Protein-coding gene in humans

Coiled-coil-helix-coiled-coil-helix domain-containing protein 10, mitochondrial, also known as Protein N27C7-4, is a protein that in humans is encoded by the CHCHD10 gene.

== Structure ==
The CHCHD10 gene is located on the q arm of chromosome 22 at position 11.23 and it spans 2,138 base pairs. The CHCHD10 gene produces a 14.9 kDa protein composed of 149 amino acids. It is enriched at cristae junctions in the intermembrane space of the mitochondria. The structure of the protein contains a nonstructured N-terminal region, a hydrophobic helix and a C-terminal CHCH domain which contains a Cx(9)C motif and two additional cysteines.

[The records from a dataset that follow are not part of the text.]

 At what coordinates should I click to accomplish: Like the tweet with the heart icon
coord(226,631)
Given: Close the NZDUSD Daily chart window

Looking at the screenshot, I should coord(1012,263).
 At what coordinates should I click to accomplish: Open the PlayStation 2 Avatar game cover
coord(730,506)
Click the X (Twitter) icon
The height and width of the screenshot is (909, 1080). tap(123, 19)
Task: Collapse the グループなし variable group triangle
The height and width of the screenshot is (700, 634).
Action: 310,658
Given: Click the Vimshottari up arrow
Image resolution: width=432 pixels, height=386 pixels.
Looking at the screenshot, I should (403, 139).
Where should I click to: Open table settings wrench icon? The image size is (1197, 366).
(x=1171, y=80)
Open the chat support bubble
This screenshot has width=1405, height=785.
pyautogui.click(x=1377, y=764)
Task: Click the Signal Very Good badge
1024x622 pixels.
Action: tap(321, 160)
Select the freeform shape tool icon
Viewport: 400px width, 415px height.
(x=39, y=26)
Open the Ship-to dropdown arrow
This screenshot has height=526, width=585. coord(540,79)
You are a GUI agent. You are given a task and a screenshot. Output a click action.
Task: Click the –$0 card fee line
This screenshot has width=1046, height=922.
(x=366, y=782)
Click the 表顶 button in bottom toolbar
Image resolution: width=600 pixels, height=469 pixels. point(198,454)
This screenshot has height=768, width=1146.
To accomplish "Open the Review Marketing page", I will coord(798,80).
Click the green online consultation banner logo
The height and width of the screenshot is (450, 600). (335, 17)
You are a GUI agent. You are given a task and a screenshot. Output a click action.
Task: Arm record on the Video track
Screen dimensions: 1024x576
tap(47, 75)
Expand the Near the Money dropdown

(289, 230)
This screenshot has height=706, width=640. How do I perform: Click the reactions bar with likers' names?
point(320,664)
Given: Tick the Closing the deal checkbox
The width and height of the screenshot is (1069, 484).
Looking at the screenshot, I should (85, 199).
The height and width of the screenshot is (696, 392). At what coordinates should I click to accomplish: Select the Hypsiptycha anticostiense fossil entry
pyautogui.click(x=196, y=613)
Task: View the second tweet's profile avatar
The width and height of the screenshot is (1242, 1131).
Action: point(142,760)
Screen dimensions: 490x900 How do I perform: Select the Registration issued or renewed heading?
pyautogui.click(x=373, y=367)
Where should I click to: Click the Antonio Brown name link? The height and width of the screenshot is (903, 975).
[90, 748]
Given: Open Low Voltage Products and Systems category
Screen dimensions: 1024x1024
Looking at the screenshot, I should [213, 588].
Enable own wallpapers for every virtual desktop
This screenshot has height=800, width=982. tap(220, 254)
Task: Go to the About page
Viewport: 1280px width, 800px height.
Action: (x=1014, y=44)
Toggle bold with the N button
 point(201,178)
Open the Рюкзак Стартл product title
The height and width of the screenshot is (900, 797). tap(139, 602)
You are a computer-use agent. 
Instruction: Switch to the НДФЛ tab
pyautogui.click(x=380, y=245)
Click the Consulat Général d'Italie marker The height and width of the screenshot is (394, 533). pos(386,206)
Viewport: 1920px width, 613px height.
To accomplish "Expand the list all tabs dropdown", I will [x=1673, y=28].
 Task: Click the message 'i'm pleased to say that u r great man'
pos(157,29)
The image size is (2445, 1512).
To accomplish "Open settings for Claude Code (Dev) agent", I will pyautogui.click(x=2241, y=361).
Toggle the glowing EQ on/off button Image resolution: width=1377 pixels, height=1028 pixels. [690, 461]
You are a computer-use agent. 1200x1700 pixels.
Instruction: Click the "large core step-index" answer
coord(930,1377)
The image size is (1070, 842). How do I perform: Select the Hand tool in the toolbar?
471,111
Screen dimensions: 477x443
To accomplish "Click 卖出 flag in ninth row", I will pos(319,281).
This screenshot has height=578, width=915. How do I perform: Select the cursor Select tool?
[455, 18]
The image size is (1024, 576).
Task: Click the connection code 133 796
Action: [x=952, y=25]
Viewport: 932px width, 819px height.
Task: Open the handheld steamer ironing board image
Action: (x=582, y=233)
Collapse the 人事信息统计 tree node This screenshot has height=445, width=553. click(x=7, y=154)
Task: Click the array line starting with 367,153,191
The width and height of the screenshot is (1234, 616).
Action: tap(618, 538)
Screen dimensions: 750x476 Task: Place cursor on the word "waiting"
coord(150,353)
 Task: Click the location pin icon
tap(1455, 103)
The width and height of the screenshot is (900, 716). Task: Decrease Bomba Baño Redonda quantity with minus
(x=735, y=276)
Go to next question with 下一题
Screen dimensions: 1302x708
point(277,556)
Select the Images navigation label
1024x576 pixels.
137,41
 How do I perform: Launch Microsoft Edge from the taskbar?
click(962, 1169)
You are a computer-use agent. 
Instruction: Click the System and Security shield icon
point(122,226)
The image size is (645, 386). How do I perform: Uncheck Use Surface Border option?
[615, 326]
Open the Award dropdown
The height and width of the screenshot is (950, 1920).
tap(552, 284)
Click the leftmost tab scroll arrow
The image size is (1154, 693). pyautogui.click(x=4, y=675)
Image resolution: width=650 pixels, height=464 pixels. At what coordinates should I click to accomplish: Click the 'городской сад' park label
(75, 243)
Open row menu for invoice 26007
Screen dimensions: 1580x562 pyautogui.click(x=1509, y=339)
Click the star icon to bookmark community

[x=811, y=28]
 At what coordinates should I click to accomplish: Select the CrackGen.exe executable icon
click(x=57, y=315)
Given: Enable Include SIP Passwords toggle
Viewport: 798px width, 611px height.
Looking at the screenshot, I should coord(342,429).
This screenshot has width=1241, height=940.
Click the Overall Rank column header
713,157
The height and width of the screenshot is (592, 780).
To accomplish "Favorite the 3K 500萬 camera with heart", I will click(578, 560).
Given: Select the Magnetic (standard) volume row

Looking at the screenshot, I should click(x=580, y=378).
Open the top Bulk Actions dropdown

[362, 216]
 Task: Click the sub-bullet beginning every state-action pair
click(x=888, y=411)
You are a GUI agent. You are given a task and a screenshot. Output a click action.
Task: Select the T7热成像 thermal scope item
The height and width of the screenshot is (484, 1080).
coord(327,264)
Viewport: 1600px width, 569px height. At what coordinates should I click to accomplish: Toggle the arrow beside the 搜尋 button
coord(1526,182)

A total of four cysteines are predicted to form two disulfide bonds.

== Function ==
This gene encodes for a mitochondrial protein that is enriched at cristae junctions in the intermembrane space. It may play a role in cristae morphology maintenance or oxidative phosphorylation.

== Clinical significance ==
CHCHD10-related disorders include Myopathy, isolated mitochondrial, autosomal dominant (IMMD),

=== FTDALS1 ===
Frontotemporal dementia and/or amyotrophic lateral sclerosis 1 (FTDALS1), Spinal muscular atrophy, Jokela type (SMAJ).

=== FTDALS2 ===
Frontotemporal dementia and/or amyotrophic lateral sclerosis 2 (FTDALS2) is a neurodegenerative disorder with high intrafamilial variation with phenotypes such as frontotemporal dementia and/or amyotrophic lateral sclerosis. Frontotemporal dementia is characterized by frontal and temporal lobe atrophy associated with neuronal loss, gliosis, and dementia. Patients exhibit progressive changes in social, behavioral, and/or language function. Amyotrophic lateral sclerosis is characterized by the death of motor neurons in the brain, brainstem, and spinal cord, resulting in fatal paralysis.

=== SMAJ ===
Spinal muscular atrophy, Jokela type (SMAJ) is an autosomal dominant, slowly progressive, lower motor neuron disease. SMAJ is characterized by adult-onset of muscle cramps and fasciculations affecting the proximal and distal muscles of the upper and lower limbs. The disorder results in weakness and mild muscle atrophy later in life.

=== IMMD ===
Myopathy, isolated mitochondrial, autosomal dominant (IMMD) is a mitochondrial myopathy presenting with severe exercise intolerance, progressive proximal weakness, and lactic acidemia. The disorder is slowly progressive, with later involvement of facial muscles, muscles of the upper limbs, and distal muscles.

=== Others ===
Mutations in CHCHD10 has also been found to be associated with cerebellar ataxia, frontotemporal dementia (FTD), and other mitochondrial diseases.

== Interactions ==

CHCHD10 has been known to interact with C1QBP, CLPX, FAF1, RNASEH1, ZNF444, KLF13, and other proteins.